Don Thomas, an astronaut who flew four space shuttle missions, the first of which was on Columbia in July 1994, was to speak at the Wright Brothers National Memorial in Kill Devil Hills, North Carolina on Sunday at an event marking National Aviation Day.
Thomas is a decorated NASA astronaut with four space flights under his belt. He flew three missions on the Columbia, and one on Discovery. His NASA bio notes he has logged more than 1,040 hours in space. He served as the International Space Station Program Scientist overseeing NASA experiments performed on the ISS and retired from NASA in 2007.

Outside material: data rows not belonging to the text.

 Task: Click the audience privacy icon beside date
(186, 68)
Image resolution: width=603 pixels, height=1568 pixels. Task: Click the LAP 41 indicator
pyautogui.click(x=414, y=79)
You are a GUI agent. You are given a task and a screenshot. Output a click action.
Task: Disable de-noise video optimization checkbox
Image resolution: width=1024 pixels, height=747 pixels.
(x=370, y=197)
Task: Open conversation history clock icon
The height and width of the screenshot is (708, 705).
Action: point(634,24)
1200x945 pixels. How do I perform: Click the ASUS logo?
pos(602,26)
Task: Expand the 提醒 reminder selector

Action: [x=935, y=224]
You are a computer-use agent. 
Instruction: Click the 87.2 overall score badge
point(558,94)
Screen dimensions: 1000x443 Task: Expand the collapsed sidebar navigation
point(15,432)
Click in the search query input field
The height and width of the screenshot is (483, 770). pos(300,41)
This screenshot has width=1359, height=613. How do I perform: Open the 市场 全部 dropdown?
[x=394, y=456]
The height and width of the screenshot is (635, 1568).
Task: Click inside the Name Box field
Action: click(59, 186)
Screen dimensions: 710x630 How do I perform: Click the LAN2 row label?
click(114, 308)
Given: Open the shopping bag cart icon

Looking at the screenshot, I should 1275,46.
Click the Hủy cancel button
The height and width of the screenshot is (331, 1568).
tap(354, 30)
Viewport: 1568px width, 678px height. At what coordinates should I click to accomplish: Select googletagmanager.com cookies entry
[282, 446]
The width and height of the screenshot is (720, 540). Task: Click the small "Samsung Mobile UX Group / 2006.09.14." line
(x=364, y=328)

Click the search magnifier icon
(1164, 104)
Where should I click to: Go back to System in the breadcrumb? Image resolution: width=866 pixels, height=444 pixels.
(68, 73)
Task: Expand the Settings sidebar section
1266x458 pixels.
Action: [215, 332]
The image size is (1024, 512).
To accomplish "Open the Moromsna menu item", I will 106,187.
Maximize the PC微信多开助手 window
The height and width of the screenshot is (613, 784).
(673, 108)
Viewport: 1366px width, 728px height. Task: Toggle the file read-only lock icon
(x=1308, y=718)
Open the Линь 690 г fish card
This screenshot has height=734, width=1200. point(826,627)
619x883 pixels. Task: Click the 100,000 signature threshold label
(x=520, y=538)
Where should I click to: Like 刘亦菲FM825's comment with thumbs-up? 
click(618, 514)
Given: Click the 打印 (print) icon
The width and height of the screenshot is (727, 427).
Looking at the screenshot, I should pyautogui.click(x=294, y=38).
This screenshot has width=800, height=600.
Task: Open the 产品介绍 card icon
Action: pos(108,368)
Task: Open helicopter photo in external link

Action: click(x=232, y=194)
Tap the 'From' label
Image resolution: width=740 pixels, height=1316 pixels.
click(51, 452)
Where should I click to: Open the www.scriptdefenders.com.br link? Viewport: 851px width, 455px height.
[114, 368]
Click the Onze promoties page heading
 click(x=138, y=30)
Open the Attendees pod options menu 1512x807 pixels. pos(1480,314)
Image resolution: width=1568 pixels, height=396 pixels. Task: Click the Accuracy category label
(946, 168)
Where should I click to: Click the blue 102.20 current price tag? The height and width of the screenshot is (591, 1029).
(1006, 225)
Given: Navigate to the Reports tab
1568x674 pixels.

The Associated Press reported that Thomas was to speak about how he became an astronaut and what it’s like to live and work in space. National Aviation Day marks the 141st birthday of Orville Wright, the first person to fly. National Aviation Day was established in 1939 by Franklin Delano Roosevelt by presidential pronouncement. Wright was alive at the time of the day’s establishment and would live nine more years. The remembrance always takes place on Aug. 19. Orville Wright and his brother Wilbur were pioneers in aviation with Orville’s first flight taking place December 17, 1903 at Kitty Hawk, North Carolina.
The First Flight Society’s website reported that Thomas’ talk was to be titled “Living and Working in Space” and that after the presentation, he would participate in an experiment “Exploring Liquids in Space” where children and adults can experience first hand how liquids act in space.
Thomas’ noon presentation was hosted by the First Flight Society and the National Park Service.